Fluorescence Microangiography for Quantitative Assessment of Peritubular Capillary Changes after AKI in Mice

Rafael Kramann *,, Mari Tanaka *, Benjamin D Humphreys *,‡,
PMCID: PMC4147987  PMID: 24652794

Abstract

AKI predicts the future development of CKD, and one proposed mechanism for this epidemiologic link is loss of peritubular capillaries triggering chronic hypoxia. A precise definition of changes in peritubular perfusion would help test this hypothesis by more accurately correlating these changes with future loss of kidney function. Here, we have adapted and validated a fluorescence microangiography approach for use with mice to visualize, analyze, and quantitate peritubular capillary dynamics after AKI. A novel software-based approach enabled rapid and automated quantitation of capillary number, individual area, and perimeter. After validating perfusion in mice with genetically labeled endothelia, we compared peritubular capillary number and size after moderate AKI, characterized by complete renal recovery, and after severe AKI, characterized by development of interstitial fibrosis and CKD. Eight weeks after severe AKI, we measured a 40%±7.4% reduction in peritubular capillary number (P<0.05) and a 36%±4% decrease in individual capillary cross-sectional area (P<0.001) for a 62%±2.2% reduction in total peritubular perfusion (P<0.01). Whereas total peritubular perfusion and number of capillaries did not change, we detected a significant change of single capillary size following moderate AKI. The loss of peritubular capillary density and caliber at week 8 closely correlated with severity of kidney injury at day 1, suggesting irreparable microvascular damage. These findings emphasize a direct link between severity of acute injury and future loss of peritubular perfusion, demonstrate that reduced capillary caliber is an unappreciated long-term consequence of AKI, and offer a new quantitative imaging tool for understanding how AKI leads to future CKD in mouse models.

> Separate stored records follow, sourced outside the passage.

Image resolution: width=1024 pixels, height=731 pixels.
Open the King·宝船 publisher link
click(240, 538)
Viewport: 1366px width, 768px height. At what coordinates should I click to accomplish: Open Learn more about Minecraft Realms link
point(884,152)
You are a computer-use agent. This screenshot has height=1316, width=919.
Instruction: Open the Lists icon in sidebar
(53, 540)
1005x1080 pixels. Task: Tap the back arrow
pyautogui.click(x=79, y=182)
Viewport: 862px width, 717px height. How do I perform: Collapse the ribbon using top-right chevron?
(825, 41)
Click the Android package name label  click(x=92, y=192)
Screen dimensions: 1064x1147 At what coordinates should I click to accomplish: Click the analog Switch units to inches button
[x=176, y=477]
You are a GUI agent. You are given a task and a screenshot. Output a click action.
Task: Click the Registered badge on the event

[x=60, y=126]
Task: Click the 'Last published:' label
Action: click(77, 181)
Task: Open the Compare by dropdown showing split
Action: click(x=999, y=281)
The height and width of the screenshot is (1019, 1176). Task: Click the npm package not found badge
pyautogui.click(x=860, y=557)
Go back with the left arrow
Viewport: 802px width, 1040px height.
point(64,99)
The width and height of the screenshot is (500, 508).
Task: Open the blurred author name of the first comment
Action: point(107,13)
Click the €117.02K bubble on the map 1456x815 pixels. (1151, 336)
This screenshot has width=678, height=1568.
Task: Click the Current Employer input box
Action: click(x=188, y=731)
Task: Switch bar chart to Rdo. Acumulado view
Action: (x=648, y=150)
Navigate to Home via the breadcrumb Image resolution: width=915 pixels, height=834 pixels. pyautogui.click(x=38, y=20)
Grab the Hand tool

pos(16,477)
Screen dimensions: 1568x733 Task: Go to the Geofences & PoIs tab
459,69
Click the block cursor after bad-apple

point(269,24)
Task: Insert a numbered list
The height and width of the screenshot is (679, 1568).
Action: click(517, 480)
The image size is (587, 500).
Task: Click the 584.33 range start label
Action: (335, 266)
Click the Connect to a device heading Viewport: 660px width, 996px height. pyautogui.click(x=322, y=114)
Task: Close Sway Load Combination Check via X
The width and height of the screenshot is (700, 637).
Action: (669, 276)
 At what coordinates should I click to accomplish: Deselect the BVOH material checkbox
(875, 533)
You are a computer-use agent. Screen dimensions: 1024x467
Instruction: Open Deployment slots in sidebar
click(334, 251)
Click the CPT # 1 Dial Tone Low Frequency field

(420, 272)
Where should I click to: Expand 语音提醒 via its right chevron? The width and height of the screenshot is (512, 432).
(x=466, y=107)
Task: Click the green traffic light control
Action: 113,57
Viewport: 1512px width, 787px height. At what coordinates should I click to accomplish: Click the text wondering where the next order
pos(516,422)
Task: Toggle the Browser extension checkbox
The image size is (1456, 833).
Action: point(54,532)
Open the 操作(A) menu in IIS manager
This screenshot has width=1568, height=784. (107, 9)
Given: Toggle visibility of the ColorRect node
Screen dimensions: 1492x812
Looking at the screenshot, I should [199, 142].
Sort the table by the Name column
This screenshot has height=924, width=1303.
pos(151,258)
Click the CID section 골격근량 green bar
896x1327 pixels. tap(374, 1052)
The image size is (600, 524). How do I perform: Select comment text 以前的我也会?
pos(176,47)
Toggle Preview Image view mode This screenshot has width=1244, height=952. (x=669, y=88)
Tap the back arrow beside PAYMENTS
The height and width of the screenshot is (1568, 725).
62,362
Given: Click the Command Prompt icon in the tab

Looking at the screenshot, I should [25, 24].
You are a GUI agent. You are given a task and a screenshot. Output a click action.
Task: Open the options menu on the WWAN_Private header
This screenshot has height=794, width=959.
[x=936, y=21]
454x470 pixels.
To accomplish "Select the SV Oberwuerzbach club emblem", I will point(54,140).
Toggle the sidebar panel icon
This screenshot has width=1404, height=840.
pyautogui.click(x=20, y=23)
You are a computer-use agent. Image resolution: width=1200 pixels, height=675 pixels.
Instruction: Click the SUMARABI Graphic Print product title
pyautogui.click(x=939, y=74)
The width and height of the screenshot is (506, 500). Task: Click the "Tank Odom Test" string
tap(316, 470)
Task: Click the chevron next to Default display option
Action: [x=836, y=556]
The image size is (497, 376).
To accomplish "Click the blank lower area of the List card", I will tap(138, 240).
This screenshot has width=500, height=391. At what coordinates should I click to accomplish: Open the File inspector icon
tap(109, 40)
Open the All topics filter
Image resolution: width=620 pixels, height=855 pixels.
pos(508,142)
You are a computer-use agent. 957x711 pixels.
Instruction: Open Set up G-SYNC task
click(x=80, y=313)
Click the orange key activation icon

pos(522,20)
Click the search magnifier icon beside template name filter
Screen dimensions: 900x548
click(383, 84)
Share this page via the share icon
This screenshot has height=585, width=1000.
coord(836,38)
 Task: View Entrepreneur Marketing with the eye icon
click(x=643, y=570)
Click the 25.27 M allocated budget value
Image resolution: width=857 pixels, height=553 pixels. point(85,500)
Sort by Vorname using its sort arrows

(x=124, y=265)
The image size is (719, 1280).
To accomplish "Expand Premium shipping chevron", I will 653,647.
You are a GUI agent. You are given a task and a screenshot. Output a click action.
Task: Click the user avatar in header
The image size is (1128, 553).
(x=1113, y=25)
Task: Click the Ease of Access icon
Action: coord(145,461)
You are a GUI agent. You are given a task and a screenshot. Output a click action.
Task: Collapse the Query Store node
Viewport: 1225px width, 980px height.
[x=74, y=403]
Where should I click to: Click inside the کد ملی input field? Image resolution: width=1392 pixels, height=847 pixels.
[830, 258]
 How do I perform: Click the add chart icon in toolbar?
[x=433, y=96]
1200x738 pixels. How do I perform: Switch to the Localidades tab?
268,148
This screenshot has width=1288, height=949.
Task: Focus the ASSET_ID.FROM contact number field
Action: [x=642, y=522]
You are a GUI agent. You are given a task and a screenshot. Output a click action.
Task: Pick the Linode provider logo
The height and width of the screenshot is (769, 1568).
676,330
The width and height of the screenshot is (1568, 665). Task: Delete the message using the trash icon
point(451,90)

Keywords: acute renal failure, chronic kidney disease, vascular disease


AKI is a strong risk factor for the future development of CKD and ESRD. In a recent meta-analysis, Coca and colleagues compared the risk for CKD, ESRD, and death in patients with or without AKI in 13 cohort studies that included >1.4 million patients.1 They demonstrated that patients with AKI are at high risk to develop CKD, with a pooled adjusted hazard ratio (HR) of 8.8 (95% confidence interval [95% CI], 3.1 to 25.5); ESRD (pooled HR, 3.1; 95% CI, 1.9 to 5); and mortality (pooled HR, 2.0; 95% CI, 1.3 to 3.1).1

Possible mechanisms underlying the link between AKI to future CKD include nephron loss, glomerular hypertrophy, inflammation, interstitial fibrosis, epithelial cell-cycle abnormalities, and endothelial injury with capillary rarefaction.2 Acute ischemic injury causes epithelial injury and death, but the tubule can repair completely after mild-to-moderate injury (restitutio ad integrum).3,4 After multiple ischemic events or severe ischemia-reperfusion injury (IRI), the repair process is often incomplete, resulting in fibrogenesis and development of CKD.2,5,6

In contrast to renal tubules, the microvasculature lacks substantial regenerative capacity, resulting in a persistent vascular rarefaction after severe or recurrent injury.7,8 Indeed, the loss of the renal microvasculature is hypothesized to be a key component in fibrogenesis and CKD progression after AKI. As the molecular pathways regulating capillary rarefaction begin to be unraveled, preventing this process has been proposed as a therapeutic target.9,10 Capillary rarefaction induces focal hypoxia, activating an injury cascade with inflammation and ultimately interstitial fibrosis.2,11 It has been described in a variety of rodent AKI models,7,1215 and in human patients with CKD the loss of capillary density correlates with the severity of fibrosis.1618

Despite the established association between AKI and peritubular capillary loss, the precise nature of microvascular changes occurring after AKI are poorly defined because high-resolution techniques have not been used to examine this question. To date, microvascular density has been measured by immunostaining and genetic labeling of the endothelium, techniques that assess the surface area of endothelial cells or the number of visually identified capillaries but not the actual capillary lumen.1215,19 Endothelial cell antigens used for immunostaining, such as CD31 or genetic labeling (such as Tie 2), are reported to be expressed on nonendothelial cell types, which may introduce error.2022 Other approaches have included Microfil infusion7,23 and radiation microangiography.24 Whereas radiation microangiography does not give information about the capillaries,24 the other techniques allow an estimation of microvascular density; however, they do not provide high-resolution information about perfusion characteristics, such as single capillary cross-sectional area and perimeter. A further limitation to date is the absence of a nonbiased and high-throughput means of quantitating capillary changes. Finally, when the endothelium is used as a surrogate for capillary perfusion, overestimation is possible because endothelial cells of clogged or collapsed vessels with microembolism will still be stained, even though the capillary is actually nonfunctional.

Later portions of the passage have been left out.